Requirement -> What number of lines in the entries hold the string "dimensions"? Answer with it alone.

Material provided ->
# # # # # # #

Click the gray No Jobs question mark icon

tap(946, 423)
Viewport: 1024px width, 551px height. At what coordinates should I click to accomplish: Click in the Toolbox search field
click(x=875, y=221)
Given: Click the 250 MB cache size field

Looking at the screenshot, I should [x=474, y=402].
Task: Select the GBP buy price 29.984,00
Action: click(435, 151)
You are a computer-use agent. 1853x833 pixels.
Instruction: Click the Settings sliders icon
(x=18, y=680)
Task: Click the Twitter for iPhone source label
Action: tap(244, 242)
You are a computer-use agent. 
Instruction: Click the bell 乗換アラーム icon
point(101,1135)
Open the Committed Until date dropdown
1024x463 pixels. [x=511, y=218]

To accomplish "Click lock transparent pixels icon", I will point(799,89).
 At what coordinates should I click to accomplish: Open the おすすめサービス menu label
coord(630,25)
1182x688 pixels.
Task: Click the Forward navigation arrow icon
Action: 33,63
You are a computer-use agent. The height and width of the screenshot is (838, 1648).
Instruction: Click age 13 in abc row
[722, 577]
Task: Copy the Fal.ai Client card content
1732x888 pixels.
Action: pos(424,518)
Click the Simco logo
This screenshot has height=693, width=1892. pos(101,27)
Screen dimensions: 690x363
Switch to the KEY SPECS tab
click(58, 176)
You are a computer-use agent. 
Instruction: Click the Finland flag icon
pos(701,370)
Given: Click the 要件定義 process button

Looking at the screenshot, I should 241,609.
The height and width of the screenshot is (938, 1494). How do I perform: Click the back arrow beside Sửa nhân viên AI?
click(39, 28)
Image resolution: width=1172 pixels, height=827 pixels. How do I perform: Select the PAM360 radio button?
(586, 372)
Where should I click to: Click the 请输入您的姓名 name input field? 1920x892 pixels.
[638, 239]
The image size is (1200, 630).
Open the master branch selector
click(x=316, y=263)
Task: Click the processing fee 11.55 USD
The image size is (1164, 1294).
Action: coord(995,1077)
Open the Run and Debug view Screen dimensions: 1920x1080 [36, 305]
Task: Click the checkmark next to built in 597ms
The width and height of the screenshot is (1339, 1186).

# # # # # # #

Written solution -> 2